How can you apply #Python for #SEO to get outstanding results?

I will show you some examples of what you can do without spending money.

This thread is all about Python and quick wins and insights 🧵
Disclaimer: I am not listing source codes here, I will make separate threads later.

The goal of this thread is to give you the footprint and the direction.

And remember, Analytics is different.

Scripting alone is not doing analysis and who tells you the opposite... is lying.

I recommend the following framework below:
Scraping - It's no secret that Python can be used for this purpose.

There are many types of projects, in this case, the most important revolving around sitemaps.

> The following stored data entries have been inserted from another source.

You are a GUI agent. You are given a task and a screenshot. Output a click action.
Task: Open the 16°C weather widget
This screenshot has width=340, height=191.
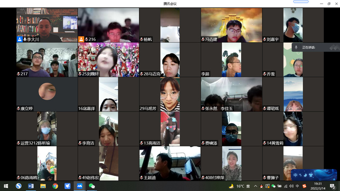[237, 186]
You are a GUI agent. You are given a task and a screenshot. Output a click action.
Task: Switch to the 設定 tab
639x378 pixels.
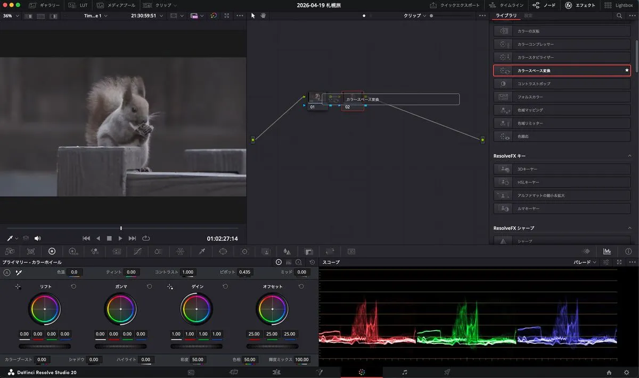click(528, 15)
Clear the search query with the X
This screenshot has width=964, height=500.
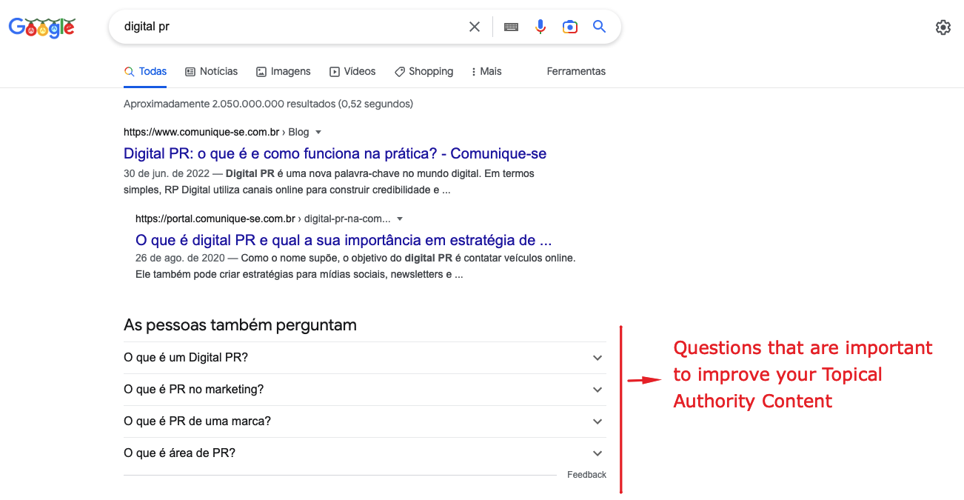pyautogui.click(x=474, y=26)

You can get a lot of information from sitemaps alone because they store time data.

And this means...
...that you can often analyze how much a website is publishing and their structure easily.

Sitemaps can be found by looking at the robots.txt file, though there are exceptions.

Analyze them to get an idea of how much content you could need for a project.
For large publishers or news websites you can scrape RSS feeds.

This is super underrated but you can do crazy stuff if you combine 1 month of data for 6 publishers.

This can be used to get fresh news from foreign sources too...

The only limitation is the RSS format sometimes.
Text analysis - Python is king when it comes to extracting insights from text data.

SEO is largely based on this type of data, lucky us.

There are many things you can do, the only limit is your imagination (and computational power).
Scrape ranking pages, extract their text and get the entities via Google NLP API.

What you learn:

- Most used entities, include them in your copy
- What a machine can recognize
- Terms you didn't even mention

You can use spaCy too but Google API's official.
Scrape the content from a website and identify the topics.

LDA is a technique that allows you to classify these pages and find what they are about.

BERTopic is another candidate for this task, so you have more than one option.
Understanding the main topics of a website (topic modeling) without visiting it allows you to work on other tasks.

This one is a computationally expensive task, not suggested to beginners.

Still, it's very powerful with the right mindset.
Text generation - The most (in)famous topic of the moment.

You can do a lot of crazy stuff in this case too and I am studying it.

While generating dozens of articles is not a gamechanger, it is if you do it 1 million times.

Disclaimer: I am against this strategy.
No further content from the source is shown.